[i] This document was last updated 15/1/2019 (UK DATE FORMAT)

cbIPfRDP by Cobs.

Contents:

0- Updates
1- Introduction
2- Version Information
3- File Contents
4- How to use

0- Updates

+Added new Icon
>cbIPfRDP will now automatically wipe logs after successfull block of an IP.
>WinFblockIP is now embedded (smaller version)
>cbIPfRDP will now automatically block IP's after 3 logon failures.
>cbIPfRDP now saves a global list of IP's that have been blocked
>cbIPfRDP now has an update to looping.wfb

1- Cobs' Ban IP from RDP

[i] This tool is used to block bots from attempting RDP brute force attacks.
[i] This tool will also block the IP after 2 failed attempts. (soon to come)


2- Version Information
Release version     = 1.0.2
cbIPcL version      = 1.0.0 (release)
cbIPfRDP version    = 1.0.2 (release)
WinFblockIP version = 1.0.2 (release)


3- Contents:

cbIPfRDP.exe     - Cobs' Ban IP from RDP.
looping.wfb      - Place in same folder as cbIPfRDP if you want it to continuously check.
Read.Me.Versions - This text document.


4- How to use:

Before running, if Latest.Log is present, delete it, otherwise cbIPfRDP will refuse to start.
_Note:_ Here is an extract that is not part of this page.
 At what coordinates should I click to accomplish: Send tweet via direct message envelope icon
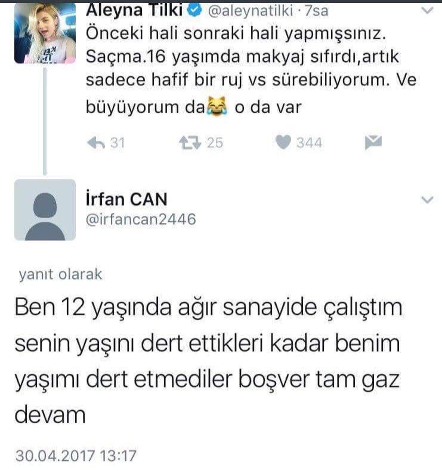coord(373,142)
====>>>>> MAKE SURE TO RUN cbIPfRDP AS ADMINISTRATOR
===>>>>> PLEASE BACKUP YOUR SECURITY EVENT LOG. IT WILL GET WIPED

1.Prepare Whitelist.wfb by Adding new lines followed by the IP to not get detected.
2.Launch cbIPfRDP.exe as Administrator. Will fail without admin rights.
3.Observe the cbIPfRDP window and ensure it has launched successfully.
4.Take note of any onscreen instructions and run through them after cbIPfRDP is finished or closed.